Collected data entries
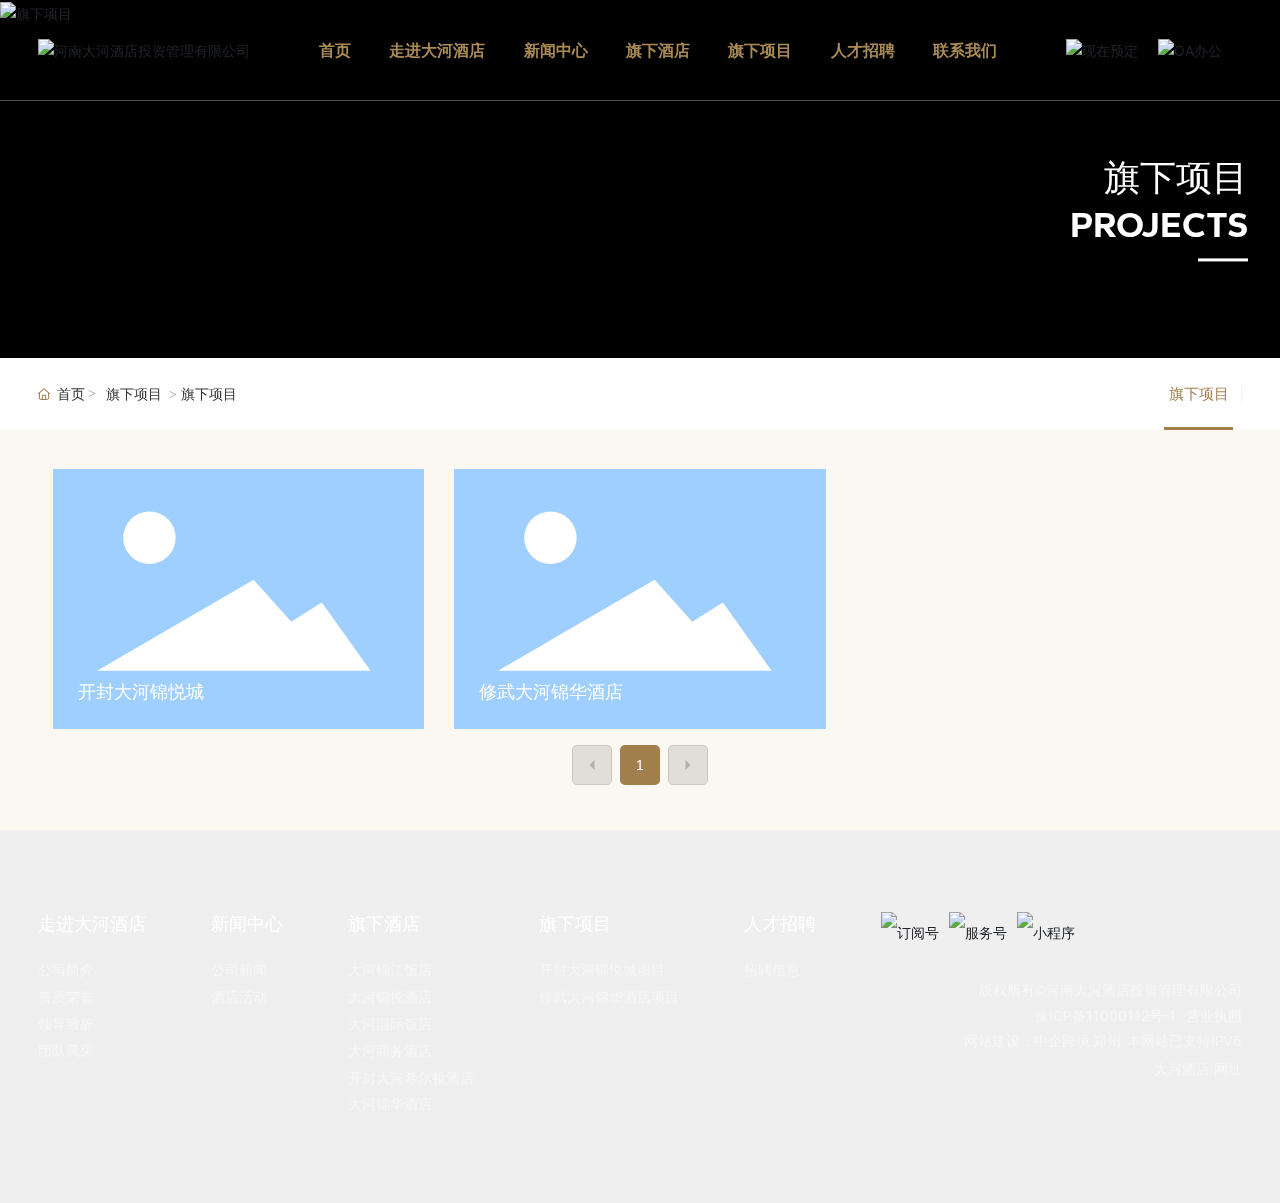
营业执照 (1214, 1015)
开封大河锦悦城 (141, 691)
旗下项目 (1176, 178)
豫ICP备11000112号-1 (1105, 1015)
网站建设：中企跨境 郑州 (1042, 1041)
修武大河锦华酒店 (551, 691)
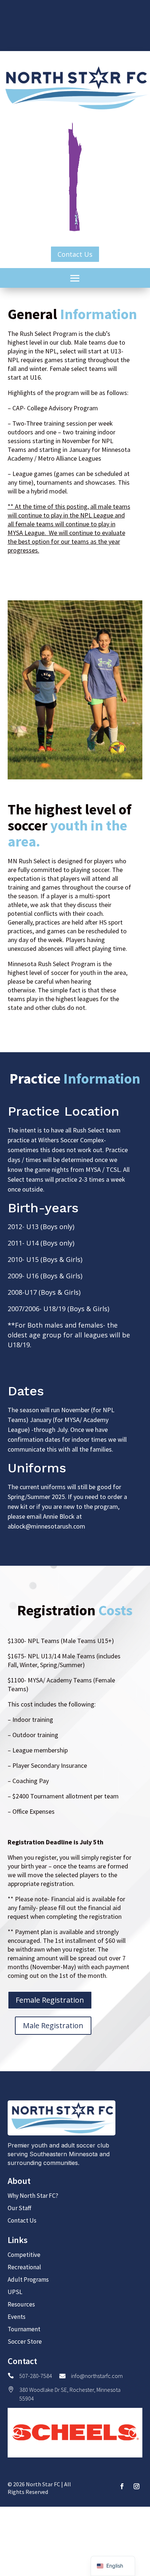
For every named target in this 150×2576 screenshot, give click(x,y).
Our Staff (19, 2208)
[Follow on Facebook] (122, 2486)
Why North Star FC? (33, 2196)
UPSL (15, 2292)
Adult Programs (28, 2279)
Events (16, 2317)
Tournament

## DESCRIPTION OF THE TASK
Repeat the data in full and exactly. Omit pictures.

## RESULT FOR THIS TASK
营业执照 (1214, 1015)
开封大河锦悦城 (141, 691)
旗下项目 (1176, 178)
豫ICP备11000112号-1 (1105, 1015)
网站建设：中企跨境 郑州 (1042, 1041)
修武大河锦华酒店 (551, 691)
For every named target in this 150×2576 screenshot, give click(x,y).
Our Staff (19, 2208)
[Follow on Facebook] (122, 2486)
Why North Star FC? (33, 2196)
UPSL (15, 2292)
Adult Programs (28, 2279)
Events (16, 2317)
Tournament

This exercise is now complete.